Systems must be easy to use the closer the user gets to the customer. Many ERP screens are complicated and require numerous keystrokes to support basic data entry needs. While this may not be a large issue for back office personnel, sales can be lost if customers are kept waiting or if billing errors are made as a result of complicated data entry requirements. Unfortunately, many ERP solutions add complexity to business processes.

Organizations require reliable, timely and accurate information from the ERP systems to support decision making. While ERP systems capture a great deal of data, information is not easily given up. Some ERP systems are affectionately referred to as data jail. The standard ERP reports and prepackaged portals merely provide views into transactions. The core ERPs do not easily meld the data with information generated from other systems to provide true enterprise business intelligence. A small number of organizations have figured out how to make the most of their ERP investment.

Successful organizations focus efforts to make sure transactions can be easily and quickly entered into the system, and the subsequent data can be turned into accessible, useful, and timely information. Successful organizations have actually done very little in the way of modifying the core ERP transactional systems. These organizations have kept the ERP vanilla and built unique solutions to address ease of use (data-in) and access to information (data-out). In sum, the successful organizations are treating the ERP system as a middleware template.

Ease of Use Improves ERP Adoption Rates

A pipe manufacturer was in the process of developing an ERP strategy when they realized the need for a simple set of tools to support their sales staff and real-time reporting. The organization determined they wanted to use a specific front-end product to support their sales force as they went from prospect to prospect. This front-end product would allow the sales force to show contractors pictures of the pipes and fittings with installation examples. Orders could be entered into laptops and then synched to the ERP when the salesperson had internet access.

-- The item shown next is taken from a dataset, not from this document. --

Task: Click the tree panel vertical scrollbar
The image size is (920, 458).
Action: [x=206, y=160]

As a result, the company selected a front-end data entry tool and quickly developed simple screens to help field personnel navigate and use the system more effectively. There are a variety of tools that can be used to support this type of effort, including Microsoft .NET,, and Adobe LiveCycle along with business process management tools.

Access to Information Is Equally Important

An oil and gas production company required systems to support the need for faster access to financial, production, revenue, and operational information. This required the melding of information between the ERP systems and the industry-specific solutions. Prior to the start of the project, the company developed a reporting strategy to identify key reporting and information needs. The information needs dictated the future systems and the implementation of information reporting capabilities became the critical part of the systems solutions. The solutions that provide information reporting capabilities typically come under the banner of business intelligence or corporate performance management solutions, such as Hyperion, Business Objects, BPC, Cognos, and Microsoft Analytics.

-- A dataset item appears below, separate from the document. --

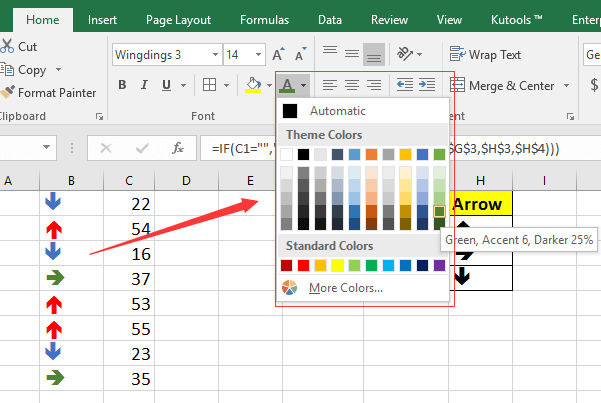The width and height of the screenshot is (601, 403).
Task: Open More Colors dialog
Action: point(345,288)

The traditional approach for developing an ERP strategy has not worked. The traditional approach usually consists of guessing future state business requirements, countless meetings, painfully scoring package demonstrations, arguing about which vendor demonstrated their wares better, and selecting a package that half the participants didn’t like. Once an ERP vendor has been selected, implementation costs must be discussed.

A better approach is to focus on solutions enabling processes to support ease of use and access to information. After that, find an ERP solution that can fit both of these objectives. This approach helps avoid the two critical failure points of ERP implementations: ease of use and information access.